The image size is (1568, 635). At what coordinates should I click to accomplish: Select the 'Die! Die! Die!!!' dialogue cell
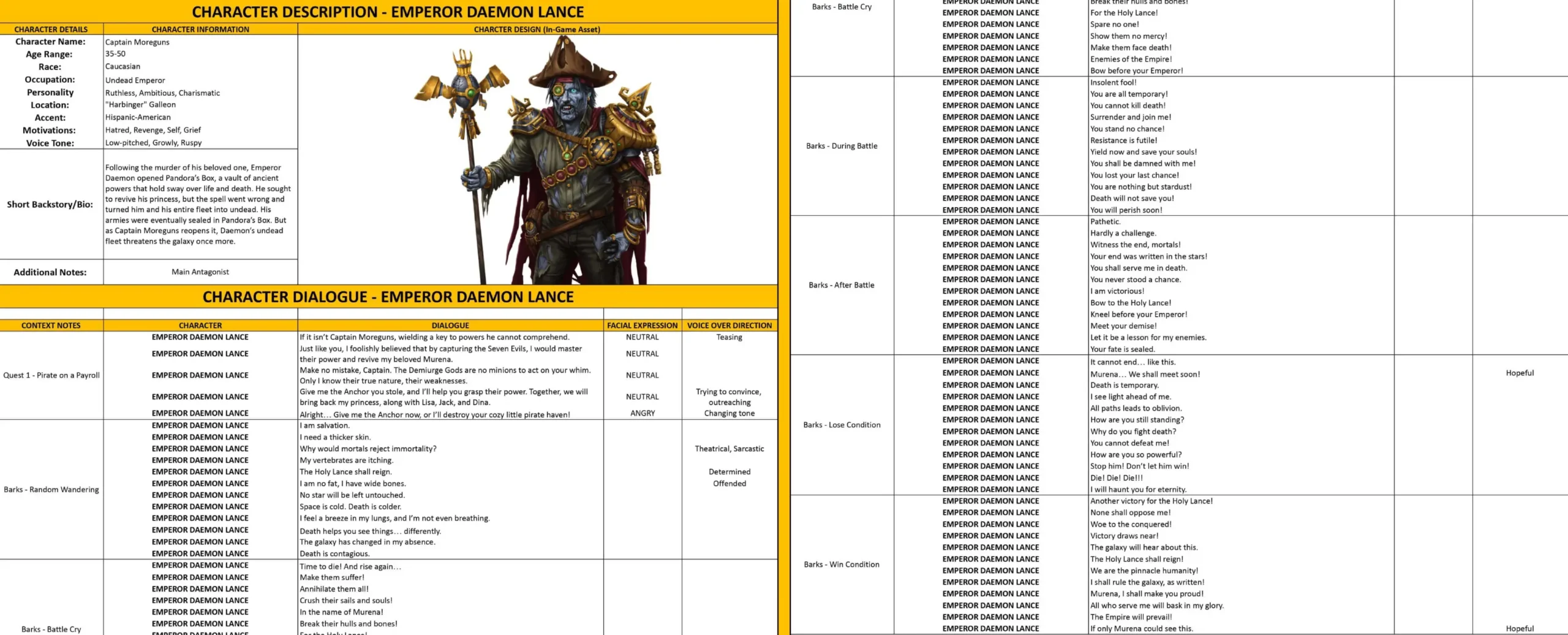pyautogui.click(x=1116, y=477)
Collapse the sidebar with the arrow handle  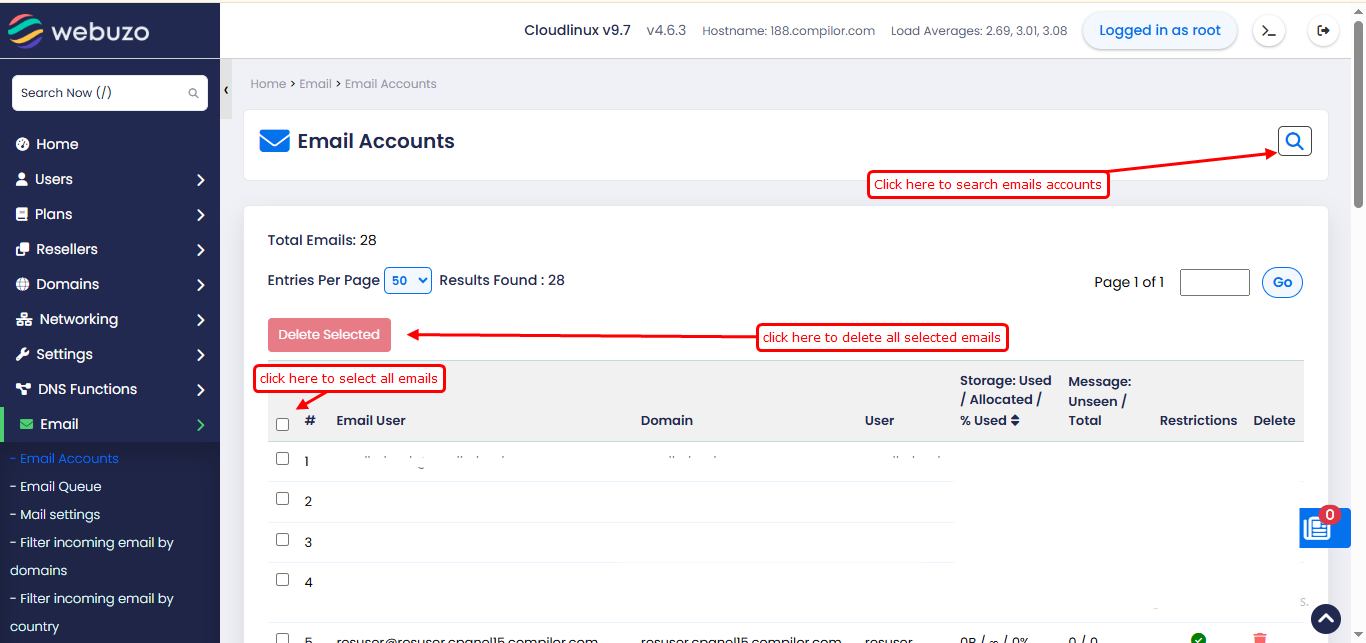[x=227, y=90]
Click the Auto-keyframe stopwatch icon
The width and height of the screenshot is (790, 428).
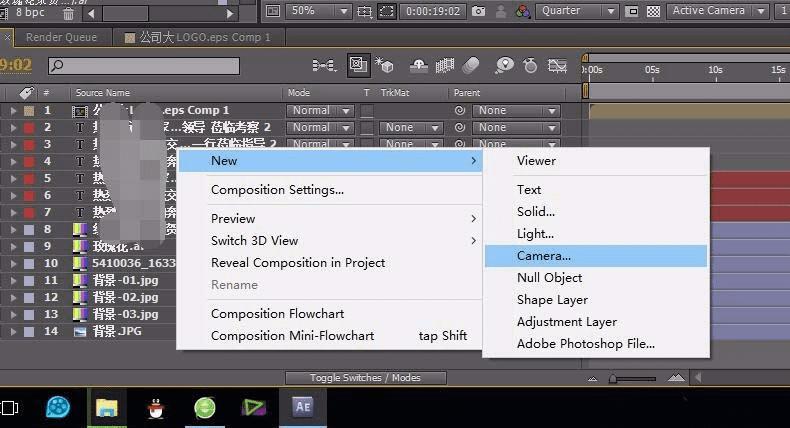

• • • •

**Brief**
Only the lines from the one with "Click the Auto-keyframe stopwatch icon" through the final line of the entries above are to be repeated, exactly as written and without pictures.

**Response box**
Click the Auto-keyframe stopwatch icon
The width and height of the screenshot is (790, 428).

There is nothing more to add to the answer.